World’s economies show similarities in economic inequality

http://www.physorg.com/news95074548.html

According to some research, the wealth of the population follows two separate distributions. Scientists from Saha Institute of Nuclear Physics and Institute of Mathematical Sciences have analyzed different sets of data that shows that the poorer majority of the population follows the Gibbs/log-normal distribution, while the wealthiest follow a power law distribution. The power law distribution reflects the “rich get richer.” Data, income tax returns and net value of assets, was taken from a multiple countries including the U.S., UK, Japan, and India. Also data was taken from 19th century Europe. Surprisingly, all this data showed the same conclusion that the lower 90% of the population, in terms of income, followed a log-normal distribution. As income increased, there is an initial rapid rise in population followed by a rapid decline. The wealthiest 10% followed a Pareto power law. Interestingly, the Gibbs distribution that the poorest 90% of the population follow is also the distribution of energy in an ideal gas in equilibrium.

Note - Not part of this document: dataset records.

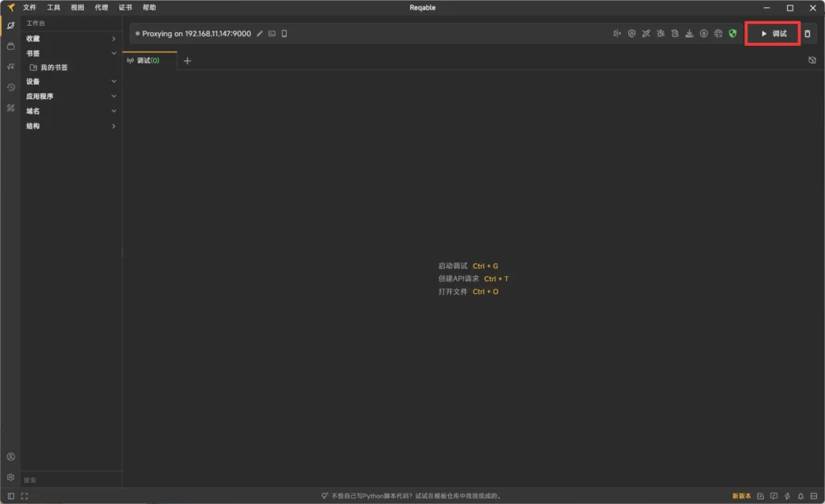The width and height of the screenshot is (825, 504).
Task: Open the settings gear in left sidebar
Action: click(10, 477)
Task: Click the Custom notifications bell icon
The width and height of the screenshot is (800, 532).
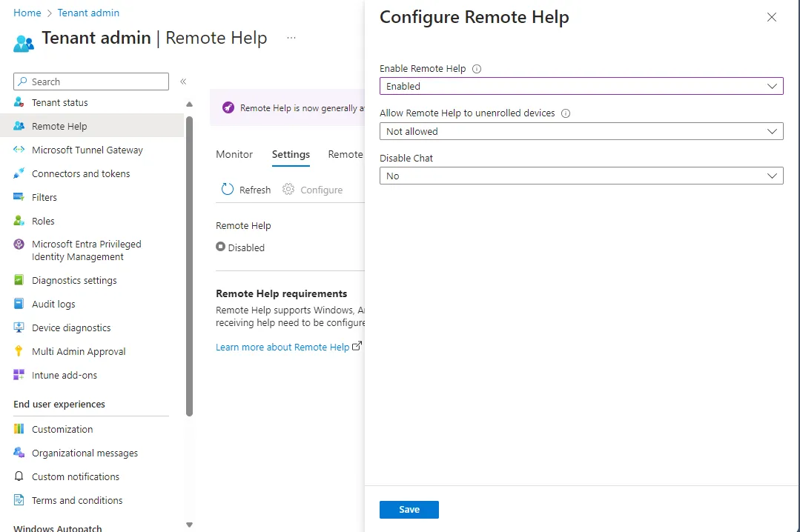Action: point(19,476)
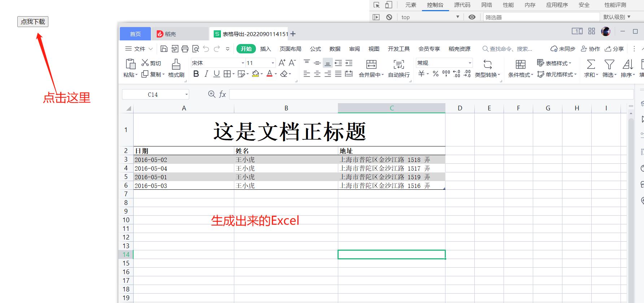644x303 pixels.
Task: Click the 筛选器 console filter input field
Action: 541,17
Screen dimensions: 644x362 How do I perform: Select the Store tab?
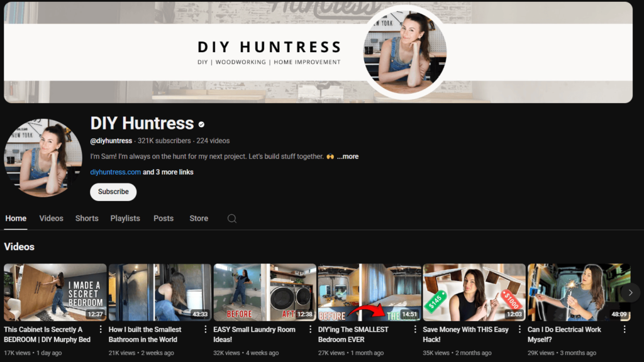pyautogui.click(x=199, y=219)
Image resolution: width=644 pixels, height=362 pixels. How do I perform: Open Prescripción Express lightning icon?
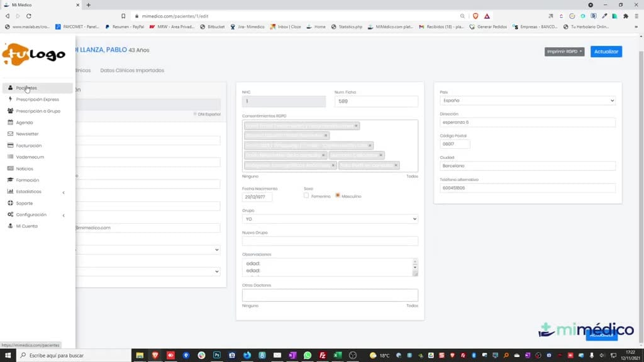tap(10, 99)
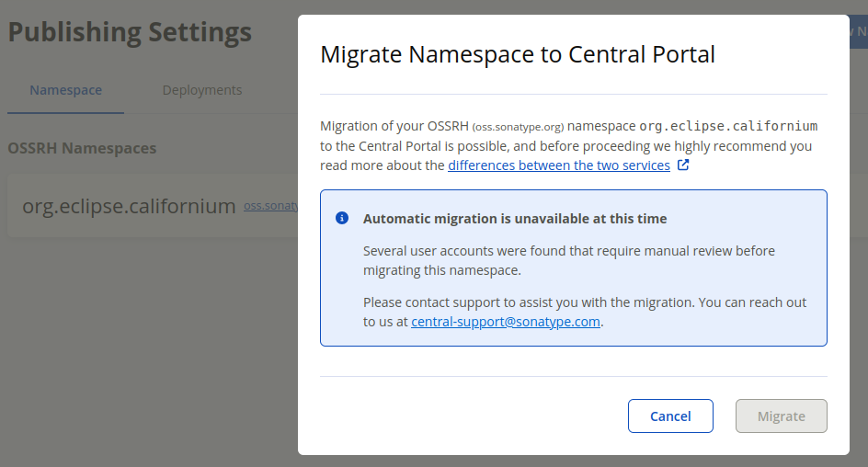Switch to the Namespace tab

(65, 90)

This is because, on the global level as scientists say, the exchange of assets and the scattering of molecules are both random. The help of these models can lead to more equitable distribution of wealth.

The “rich get richer” phenomenon explains the reason why only the top 10% of the wealthiest individuals follow a power law. This phenomenon says that typically the largest increase in wealth is attributed to the richer part of the population; therefore, increasing the gap between the rich and the poor. As the article implies that the exchange of assets on the global level is random, the Gibbs distribution, however, applies only to the lower 90% of the population. Neither of these two things is intuitive and is actually quite interesting. The reason lies with the “rich get richer” theory that is present in a lot of places such as networks or popularity of books. The theory of the richest “nodes” growing the fastest is what leads to the power law distribution. The most popular person/object will gain popularity the fastest because the most people know about him/it. However, this distribution fails after the top 10% where the “randomness” of asset trading on the global level becomes more of a factor than the “rich getting richer.”